> **SELECTED EXCERPT**
______________________________
Exhibit 8: Challenging the President on War Powers, from Rep. Dennis Kucinich (D-OH), 6/16/11, excerpt:
“Today, I joined with nine other Members of Congress from both parties in filing a lawsuit in federal court against President Barack Obama that challenges his decision to take us to war in Libya without Congressional approval.
The President has a legal obligation to obtain Congress’s authorization before leading our country into war as required by Article I, Section 8, Clause 11 of the United States Constitution and the War Powers Act. Since the President failed to do this before ordering our armed forces into action in Libya, we believe the law was violated and we have asked the courts to protect the American people and one of our founding principles: separation of powers. This is about more than party politics or whether you support or oppose our President’s policy in Libya – it’s about protecting our constitution and the rule of law….
Exhibit 9: Ralph Nader, “Waging Another Unconstitutional War,” Reader Supported News, 6/18/11, excerpt:
…the widespread daily bombing of Libya, the strict naval blockade of Muammar Gadhafi-controlled Libya, the destruction of Gadhafi’s family compound and tent encampment in the desert - killing his son and three grandchildren - and the deployment of special forces inside Libya is not a “War.” It is, in the Obama White House’s evasive nomenclature, just a “time-limited, scope-limited military action” Can you find that phrase in the Constitution?
______________________________
> **AVAILABLE DATA**
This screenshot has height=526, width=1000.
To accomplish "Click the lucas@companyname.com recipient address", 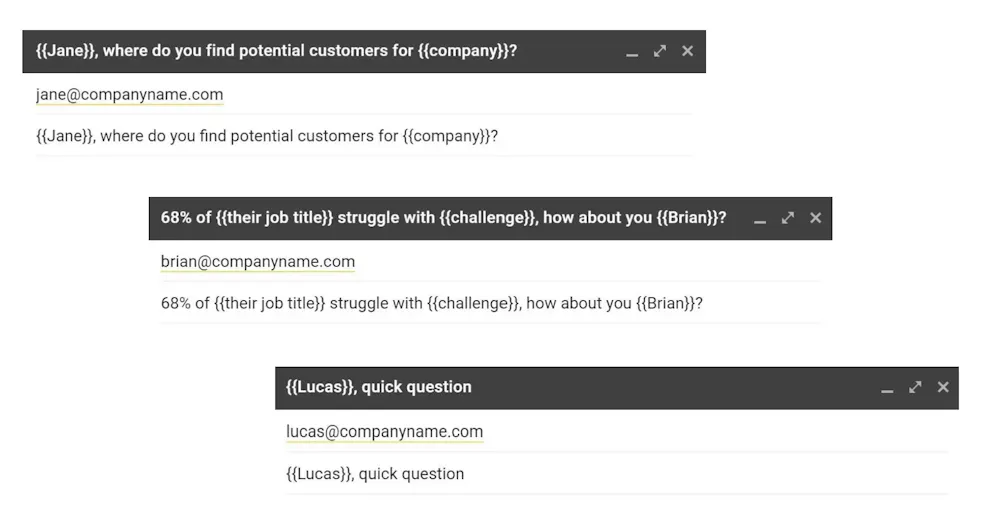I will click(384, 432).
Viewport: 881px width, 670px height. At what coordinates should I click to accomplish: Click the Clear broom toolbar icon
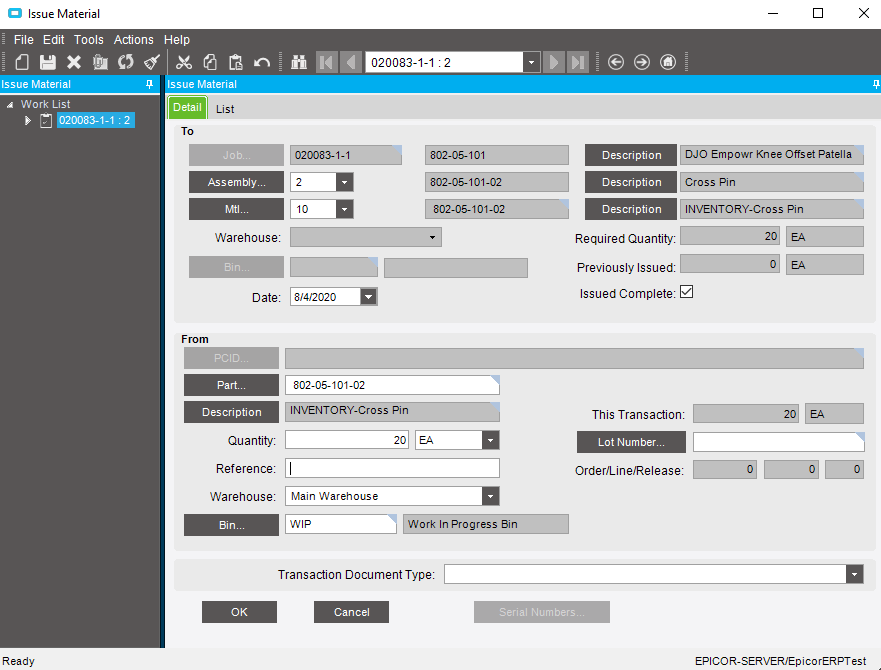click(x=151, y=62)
______________________________
> **OBJECTIVE**
Copy out, word for word and in full, the war-powers exhibits that come before the listing.

> **CORRECT RESPONSE**
Exhibit 8: Challenging the President on War Powers, from Rep. Dennis Kucinich (D-OH), 6/16/11, excerpt:
“Today, I joined with nine other Members of Congress from both parties in filing a lawsuit in federal court against President Barack Obama that challenges his decision to take us to war in Libya without Congressional approval.
The President has a legal obligation to obtain Congress’s authorization before leading our country into war as required by Article I, Section 8, Clause 11 of the United States Constitution and the War Powers Act. Since the President failed to do this before ordering our armed forces into action in Libya, we believe the law was violated and we have asked the courts to protect the American people and one of our founding principles: separation of powers. This is about more than party politics or whether you support or oppose our President’s policy in Libya – it’s about protecting our constitution and the rule of law….
Exhibit 9: Ralph Nader, “Waging Another Unconstitutional War,” Reader Supported News, 6/18/11, excerpt:
…the widespread daily bombing of Libya, the strict naval blockade of Muammar Gadhafi-controlled Libya, the destruction of Gadhafi’s family compound and tent encampment in the desert - killing his son and three grandchildren - and the deployment of special forces inside Libya is not a “War.” It is, in the Obama White House’s evasive nomenclature, just a “time-limited, scope-limited military action” Can you find that phrase in the Constitution?